A cura do câncer, por exemplo, é um desses desafios que centros de pesquisas, empresas, startups no mundo têm almejado. Mas enquanto não se alcança esse objetivo, o que fazer?
Em primeiro lugar, a gente fala de câncer porque o câncer é dramático. Mas as pessoas estão morrendo no Brasil hoje, sobretudo, de doenças cardiovasculares. A hipertensão é o grande vilão e ela leva a doenças como infarto, acidente vascular cerebral. Já temos respostas para essas doenças, não só prevenção primária para impedir que a hipertensão comece, mas uma prevenção secundária para evitar suas sequelas.
Então, a gente tem que começar pelo simples. Num país em que as pessoas simplesmente estão deixando de se vacinar, é falta de letramento científico. É preciso que a vacina contra a gripe, que é uma coisa banal, seja realmente utilizada pelas pessoas que mais se beneficiam, os mais velhos. Mas há uma baixa adesão generalizada. De repente, está tendo um surto de poliomielite, doença erradicada do Brasil.
O que permitiu o aumento na expectativa de vida de 45 anos para 77 hoje não foi a alta tecnologia, mas água potável, vacina e antibióticos. Além disso, a prevenção é fundamental. O Brasil tem sido bem sucedido, por exemplo, na prevenção do câncer de pulmão com políticas para a diminuição do tabagismo.
Como isso aconteceu?
O Brasil era um país onde se fumava muito anos atrás, e por um conjunto de medidas fiscais (aumentando o preço) e legais (proibindo patrocinar shows culturais, esportivos, propaganda) inibiram o consumo e hoje há a consciência da população de que o tabagismo tem efeitos terríveis.

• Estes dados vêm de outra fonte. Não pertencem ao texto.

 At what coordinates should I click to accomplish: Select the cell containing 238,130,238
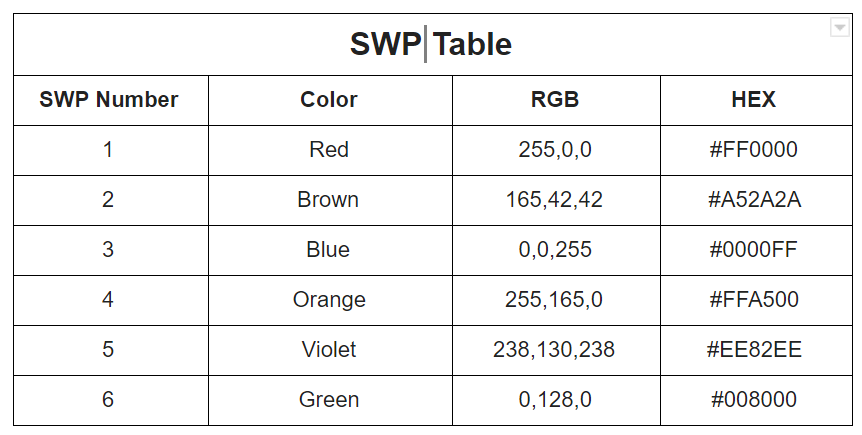click(x=556, y=351)

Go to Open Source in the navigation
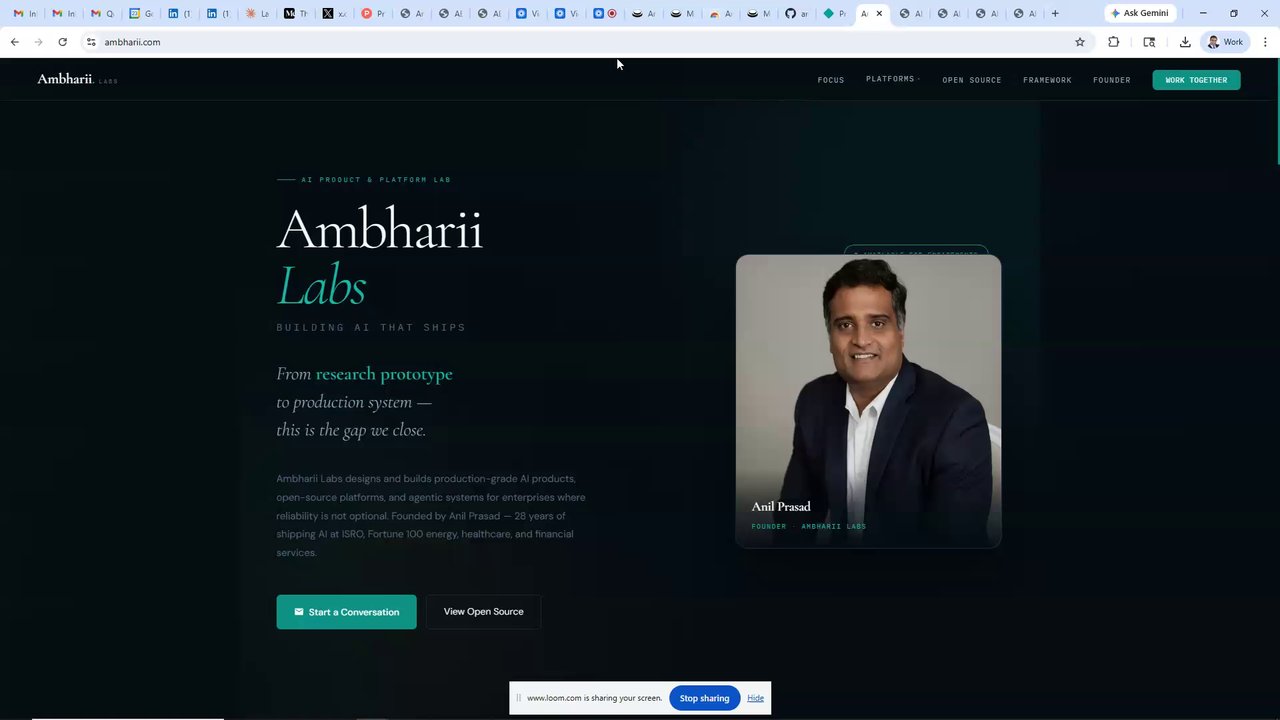(x=971, y=80)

Se você fumar na frente de uma criança, provavelmente ela vai te dizer que você não tem direito de fumar perto dela.
A taxa de fumantes hoje no Brasil é menor do que no Canadá, que sempre foi considerado o padrão ouro no assunto tabagismo. Há 40 anos, 18% dos adultos do Canadá eram fumantes, enquanto que esse percentual no Brasil era de 40%. Hoje, o Brasil tem 9%, e o Canadá se mantém no mesmo patamar. Acho que esse exemplo é muito legal porque antes de falar de cura do câncer, de tecnologias miraculosas, vamos falar do básico. É prevenir.
A mesma lógica vale para o câncer de mama, que é o tipo de tumor que mais mata mulheres no Brasil…
Sim, a gente tem que investir em detecção precoce, porque a maioria dos cânceres são mais tratáveis quando o diagnóstico é feito no início.
O câncer de mama tem um fator de risco fundamental que é a idade da mulher ao ter o primeiro filho ou não ter filhos. Ninguém vai impedir as mulheres de adiarem a maternidade ou não terem filhos, porque há outros interesses em termos profissionais ou pessoais. Mas a gente sabe que essas mulheres têm um risco maior de câncer de mama. Logo, tem que investir na detecção precoce, na mamografia, e na realização bem feita do exame por profissionais que sabem o que estão fazendo.
E a prevenção em saúde é também importante do ponto de vista econômico…
Imagine um grupo de 100 pessoas, do qual 70 sofrem com doenças crônicas, hipertensão ou diabetes. Se a gente fizer com que essa população, ao invés de ter diabete aos 38, e hipertensão aos 42, e mesmo que não conseguir prevenir por completo, mas empurrar em mais 10 ou 15 anos esses diagnósticos, aumenta a produtividade dessas pessoas. E aumenta a possibilidade de ter uma força de trabalho e, consequentemente, pagar imposto.